Abstract

The divergent eukaryotic unicellular organism Giardia intestinalis is an intestinal parasite in humans and various animals. An analysis of a draft genome sequence suggested that G. intestinalis has a much simpler genome organization and gene repertoire than those of other model eukaryotic organisms (e.g., Arabidopsis and human). This general picture of the G. intestinalis genome seemingly agrees with the fact that only four spliceosomal (cis-spliced) introns have been identified in this organism to date. We have recently shown that G. intestinalis possesses a unique gene expression system incorporating spliceosome-mediated trans-splicing. Some protein-coding genes in G. intestinalis are split into multiple pieces in the genome and each gene fragment is independently transcribed. Two particular pre-mRNAs directly interact with each other by forming an intermolecular-stem structure and are then trans-spliced into a mature mRNA by spliceosomes.
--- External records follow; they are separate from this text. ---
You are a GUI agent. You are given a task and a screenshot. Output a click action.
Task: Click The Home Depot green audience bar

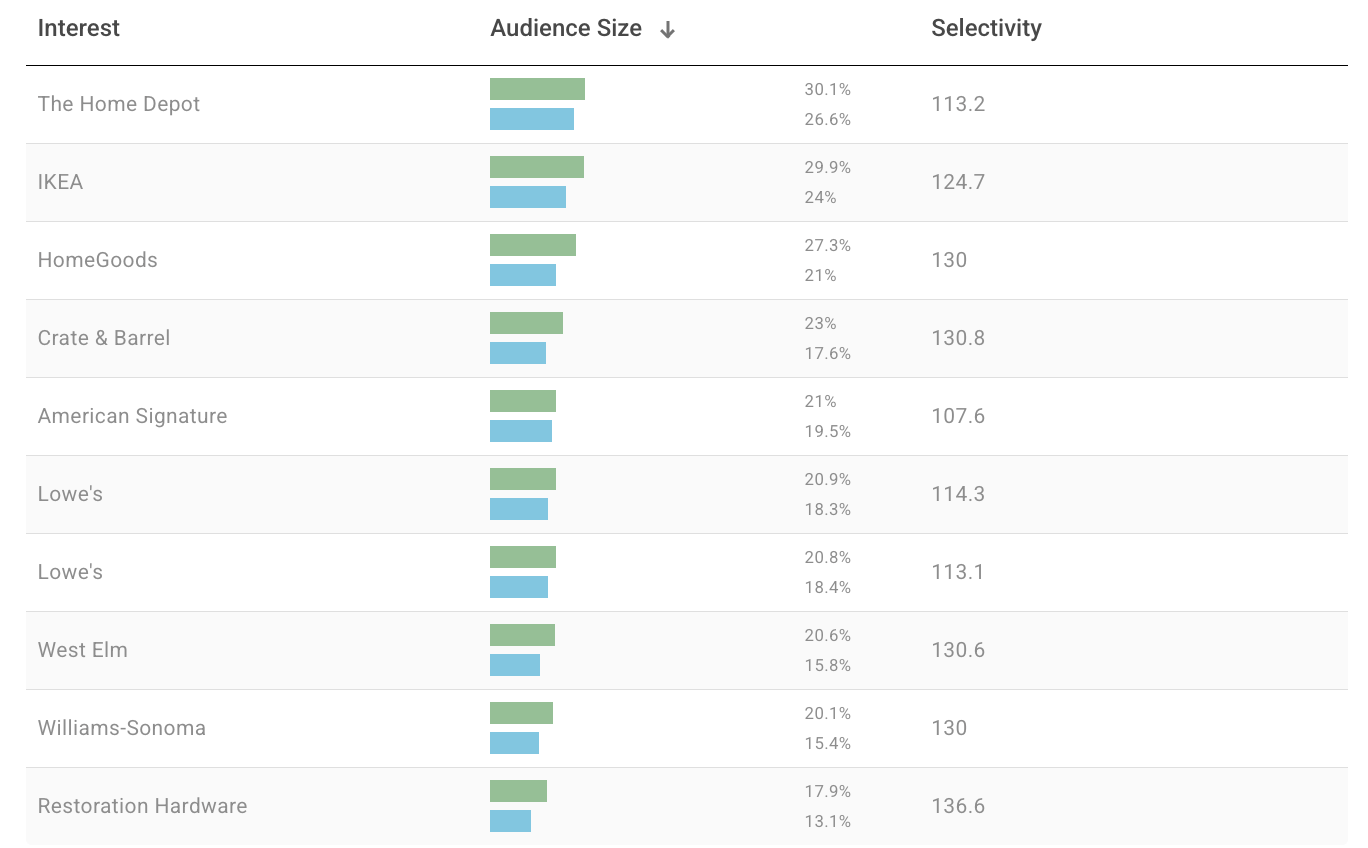click(537, 89)

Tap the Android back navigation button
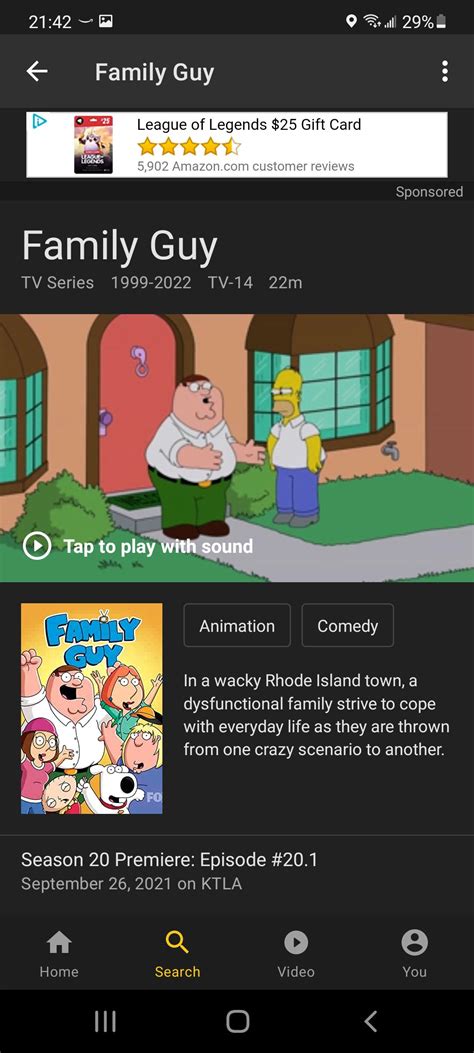[x=370, y=1021]
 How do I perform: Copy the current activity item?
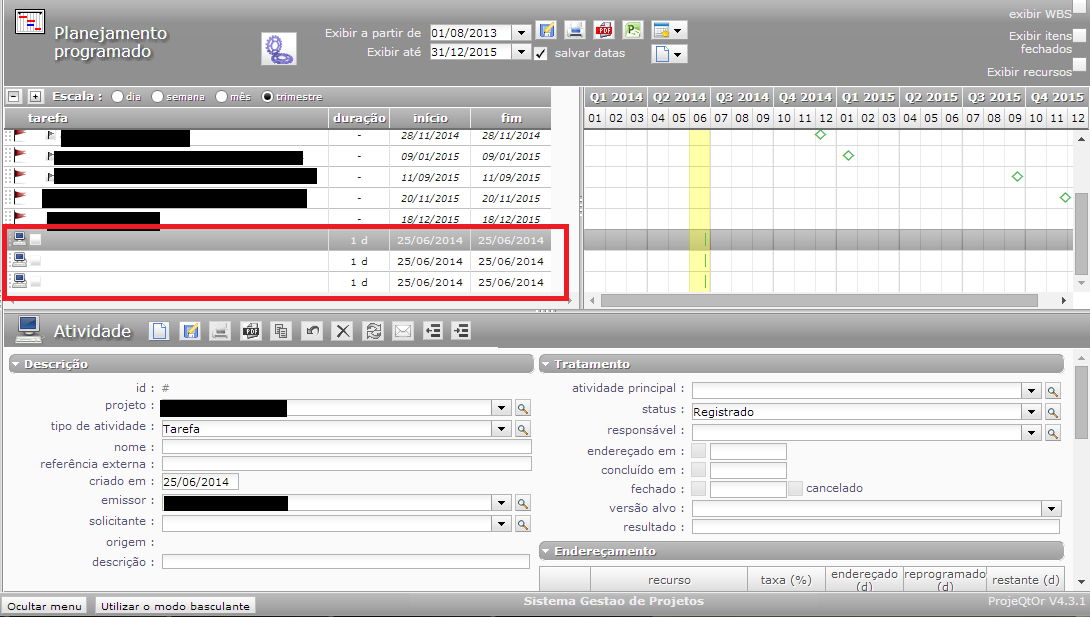tap(282, 331)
We believe that this trans-splicing secondarily arose from the system that excises canonical (cis-splicing) introns. Based on these findings, we suspect that similar phenomena—split genes and post-transcriptional assemblage of their transcripts via trans-splicing—may be prevalent in more distinct eukaryotic lineages than previously known, particularly in organisms possessing ‘intron-poor’ genomes.